The balloon above my head features a small light bulb and reads “Crisp profiteroles filled with the banana custard from that pie, drizzled with bittersweet chocolate sauce and topped with a strawberry slice.”
The balloon above my head features a small light bulb and reads “Crisp profiteroles filled with the banana custard from that pie, drizzled with bittersweet chocolate sauce and topped with a strawberry slice.”
oh my god. Paris to Boston tickets are quite pricey but that sounds worth it lalo. I’d leave off the strawberry but other than that?

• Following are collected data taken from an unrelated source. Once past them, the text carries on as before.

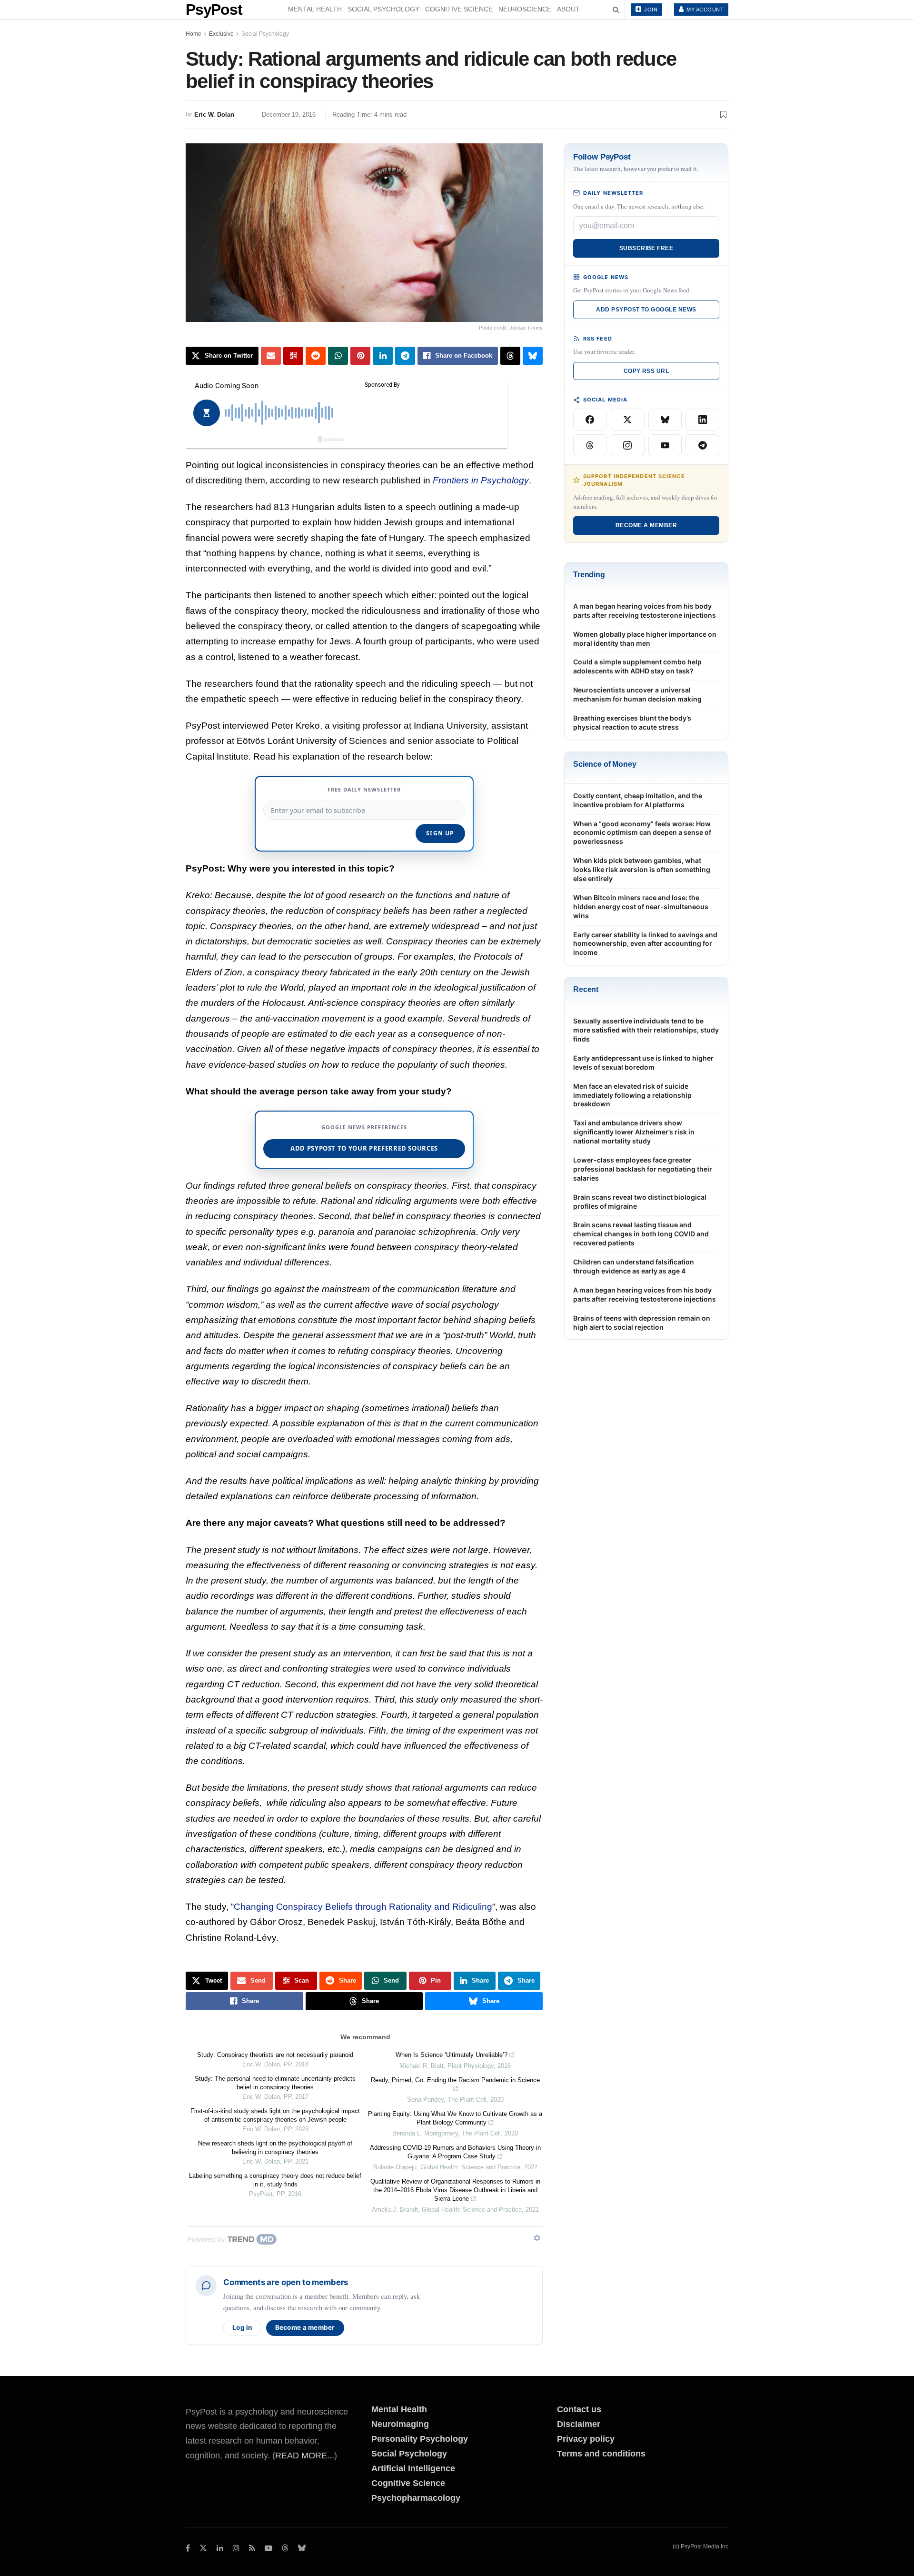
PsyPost (214, 9)
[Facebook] (590, 420)
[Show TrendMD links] (537, 2238)
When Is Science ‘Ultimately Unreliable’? (451, 2054)
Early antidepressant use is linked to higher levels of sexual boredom (643, 1062)
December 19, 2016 (289, 114)
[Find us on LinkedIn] (220, 2548)
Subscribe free (646, 248)
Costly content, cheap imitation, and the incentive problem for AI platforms (637, 800)
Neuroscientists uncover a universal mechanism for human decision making (637, 694)
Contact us (579, 2409)
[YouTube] (665, 445)
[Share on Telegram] (405, 356)
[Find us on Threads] (285, 2548)
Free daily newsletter (364, 789)
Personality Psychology (419, 2439)
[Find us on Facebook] (188, 2548)
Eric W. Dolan (214, 114)
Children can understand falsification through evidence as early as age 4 (633, 1266)
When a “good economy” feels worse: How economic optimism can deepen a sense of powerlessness (642, 833)
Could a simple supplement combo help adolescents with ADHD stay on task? (637, 666)
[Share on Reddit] (316, 356)
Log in (242, 2327)
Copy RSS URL (646, 371)
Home (193, 33)
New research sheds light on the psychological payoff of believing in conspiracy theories (275, 2147)
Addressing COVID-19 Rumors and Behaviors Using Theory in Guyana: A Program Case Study (455, 2152)
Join (650, 9)
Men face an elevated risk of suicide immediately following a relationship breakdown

I made a pavlova for work the other day and have been working on the recipe for my client.
I loved making a simple caramel (butterscotch) with three- four ingrediends : sugar, water, cream, fleur de sel . Didn’t use the common “salted butter”) like lots of people use.

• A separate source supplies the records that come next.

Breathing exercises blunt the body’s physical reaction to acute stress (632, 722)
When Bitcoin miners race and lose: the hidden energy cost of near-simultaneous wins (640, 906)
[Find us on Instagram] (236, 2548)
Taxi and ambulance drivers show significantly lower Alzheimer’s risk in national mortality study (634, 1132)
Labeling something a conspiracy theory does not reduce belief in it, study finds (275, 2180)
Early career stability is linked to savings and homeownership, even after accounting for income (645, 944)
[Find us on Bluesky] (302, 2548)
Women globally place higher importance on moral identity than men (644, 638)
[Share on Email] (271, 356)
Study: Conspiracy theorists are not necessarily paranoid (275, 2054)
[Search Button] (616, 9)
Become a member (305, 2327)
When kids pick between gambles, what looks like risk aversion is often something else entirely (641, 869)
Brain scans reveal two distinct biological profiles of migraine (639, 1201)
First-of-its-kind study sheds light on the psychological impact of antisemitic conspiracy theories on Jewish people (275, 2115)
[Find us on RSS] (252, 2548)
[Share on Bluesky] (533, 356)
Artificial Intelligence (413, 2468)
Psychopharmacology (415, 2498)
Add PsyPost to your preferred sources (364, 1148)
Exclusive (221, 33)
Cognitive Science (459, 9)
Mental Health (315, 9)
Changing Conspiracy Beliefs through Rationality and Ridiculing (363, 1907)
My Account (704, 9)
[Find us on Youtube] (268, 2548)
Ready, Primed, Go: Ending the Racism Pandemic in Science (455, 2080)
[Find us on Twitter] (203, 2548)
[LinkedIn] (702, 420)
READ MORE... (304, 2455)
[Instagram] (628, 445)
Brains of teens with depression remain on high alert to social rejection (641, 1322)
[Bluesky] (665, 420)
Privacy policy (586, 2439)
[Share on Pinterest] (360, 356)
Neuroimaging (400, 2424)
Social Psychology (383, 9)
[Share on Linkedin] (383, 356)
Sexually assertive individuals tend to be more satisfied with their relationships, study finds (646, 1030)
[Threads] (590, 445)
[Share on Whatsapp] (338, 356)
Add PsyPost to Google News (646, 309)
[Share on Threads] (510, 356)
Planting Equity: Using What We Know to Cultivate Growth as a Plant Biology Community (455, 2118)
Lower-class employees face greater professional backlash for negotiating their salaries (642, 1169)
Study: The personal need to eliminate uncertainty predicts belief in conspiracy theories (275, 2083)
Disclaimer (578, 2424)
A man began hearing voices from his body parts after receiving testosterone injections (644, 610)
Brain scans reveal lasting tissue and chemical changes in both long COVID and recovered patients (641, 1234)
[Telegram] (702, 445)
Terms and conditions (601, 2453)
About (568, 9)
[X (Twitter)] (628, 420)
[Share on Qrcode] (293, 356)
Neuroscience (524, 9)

i ended up mixing in some good quality cocoa in there, as well as the reduction of the syrup from cooking the pears, with what I had left over after the shoot. So a peary with spice, chocolaty, butterscotch. Total yum.
Please let us know how it all worked out?
Happiest of Xmas’s Lalo !
-p
I’m using-not-losing eight days of vacation between now and the end of the year, so I’ll be doing a test run of the profiteroles before Christmas and will try both with and without the strawberry slices.

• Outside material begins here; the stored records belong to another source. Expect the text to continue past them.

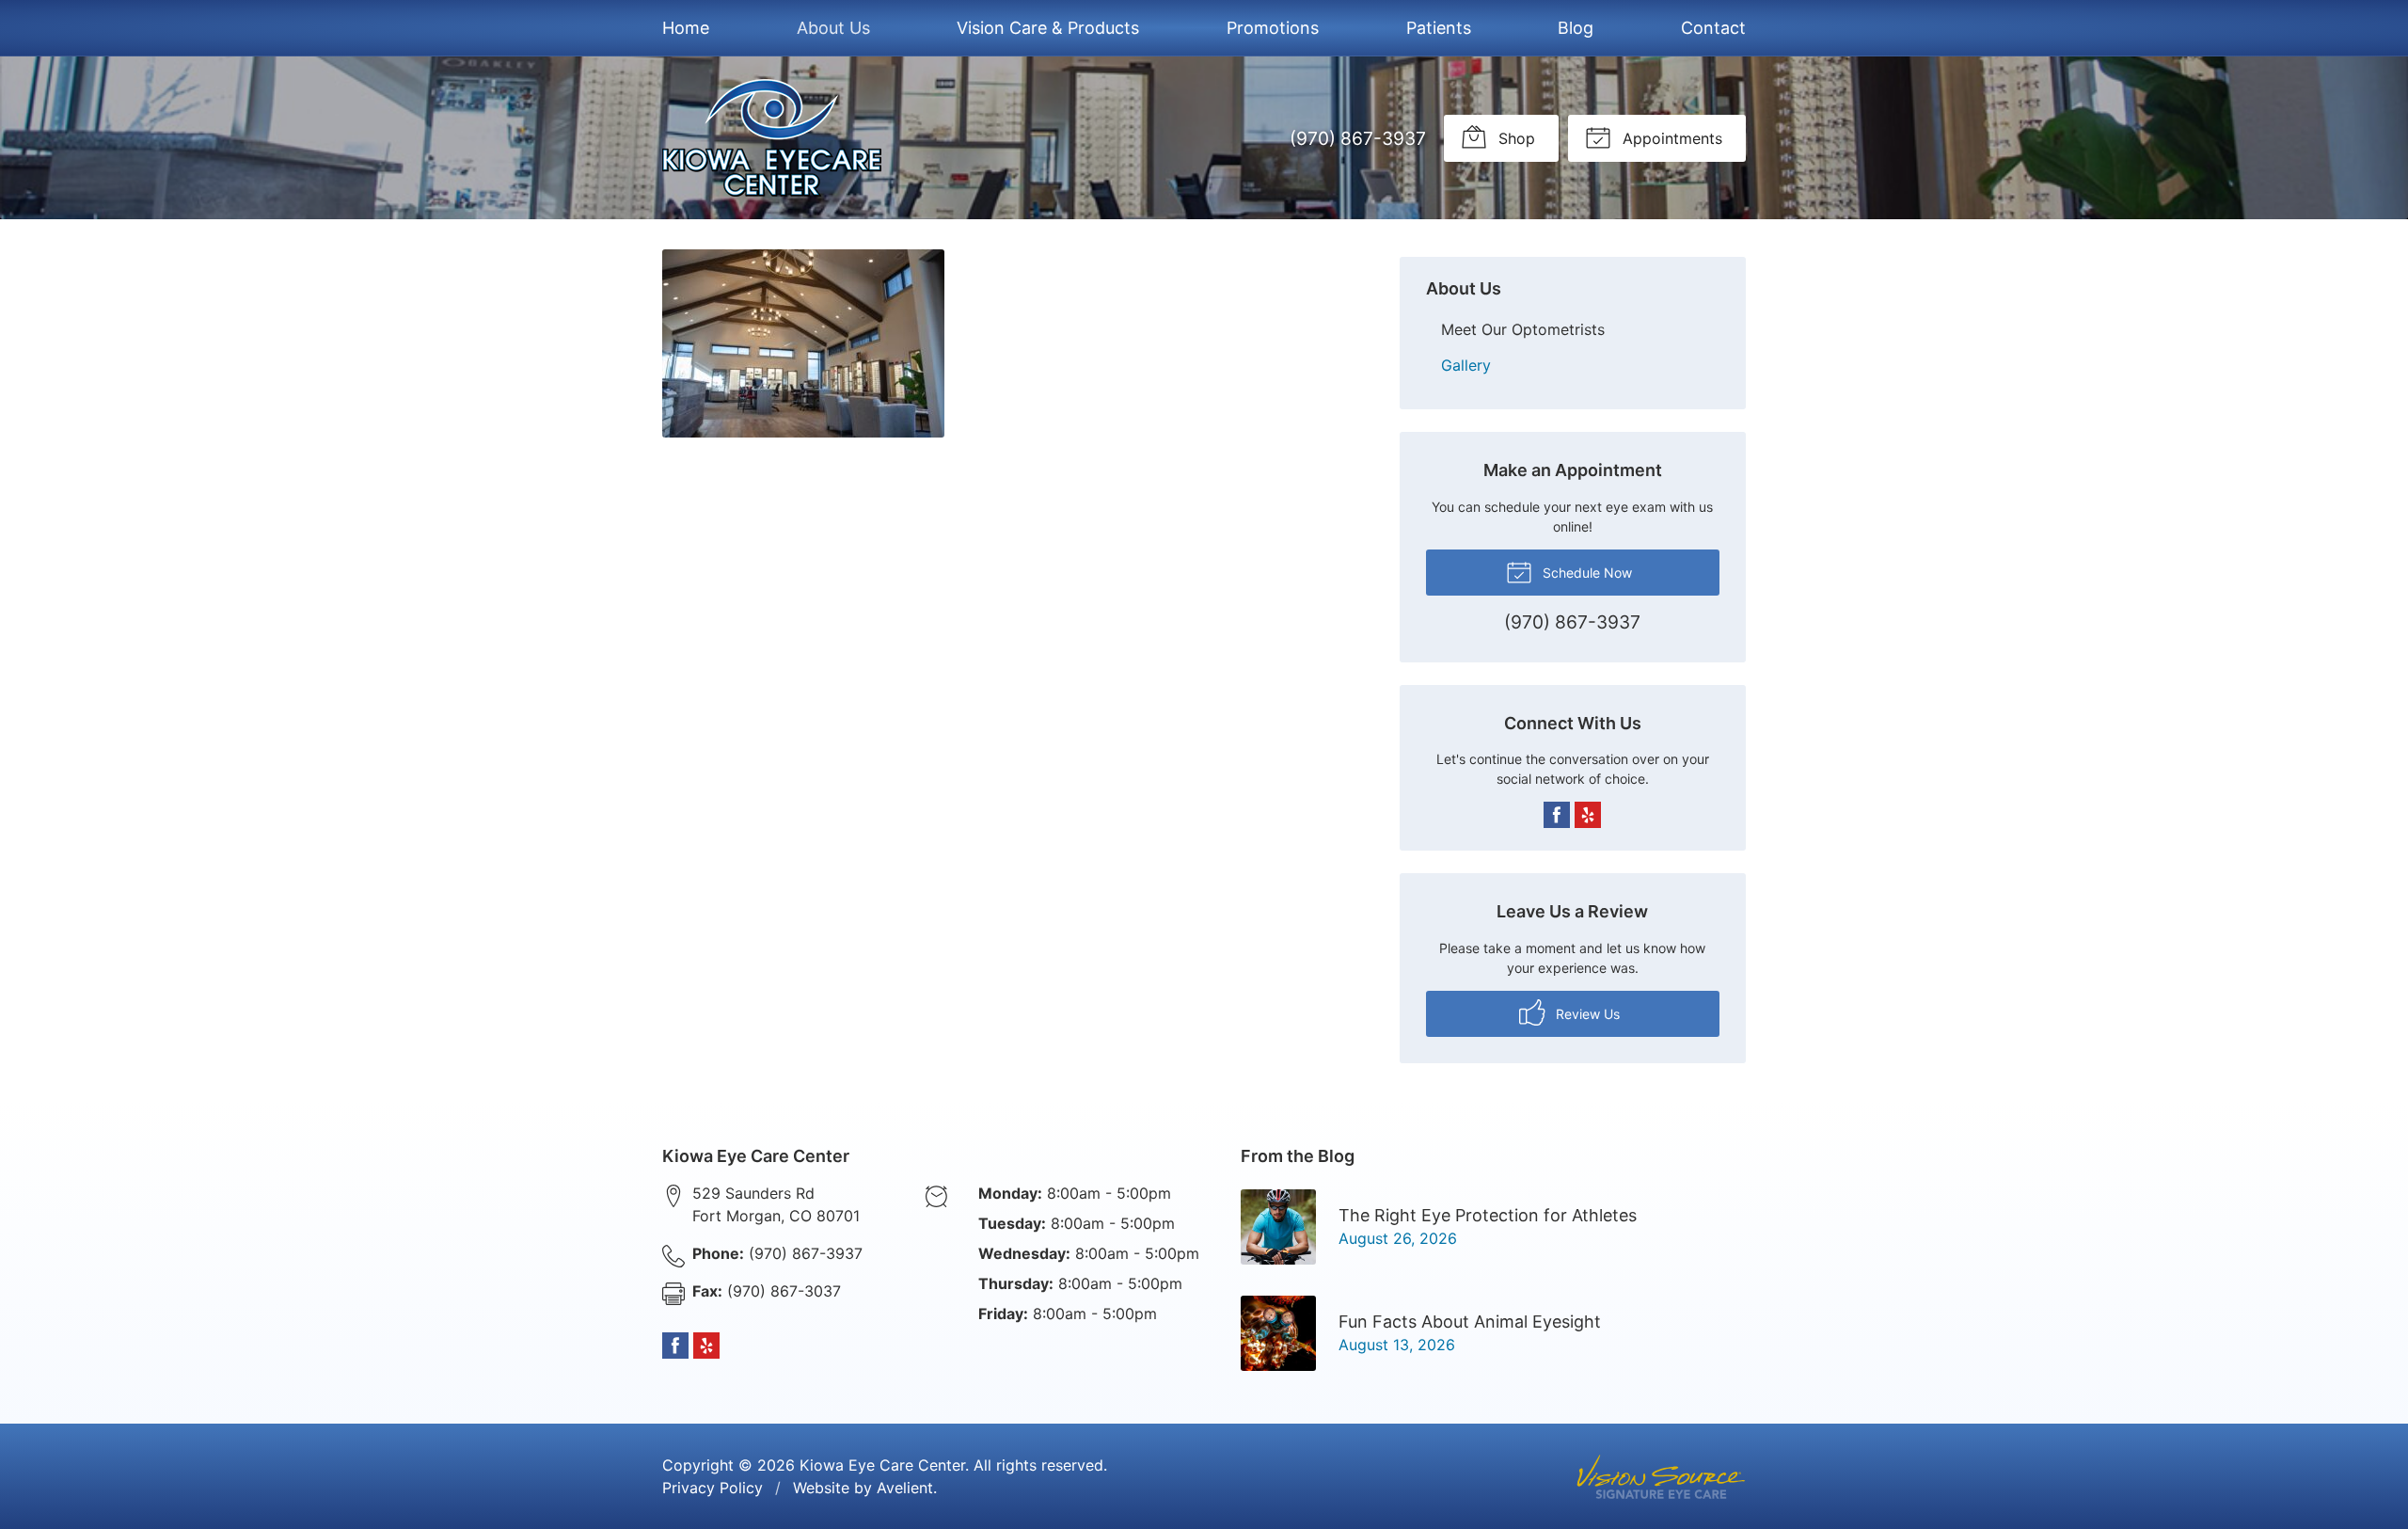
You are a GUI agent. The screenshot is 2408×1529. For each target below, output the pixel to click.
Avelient (905, 1487)
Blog (1575, 28)
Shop (1514, 138)
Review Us (1586, 1014)
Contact (1713, 28)
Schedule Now (1585, 573)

The idea was not just to add colour but also a bit of juicy acidity as counterpoint to the richness of that custard and the chocolate. The strawberry’s secret to attracting pollinators – and humans – is that, even when it’s pretty sweet, it always smells a good deal sweeter than it actually is thanks to the tiny bit of furaneol compound it produces.
I wouldn’t normally consider strawberries at this time of year, but last week I found a Florida-grown strawberry brand, GPC, that’s bang in season now and quite decent, not pale pink inside or of balsa wood texture as is typical. If those aren’t available in a couple weeks, I would skip the strawberries altogether.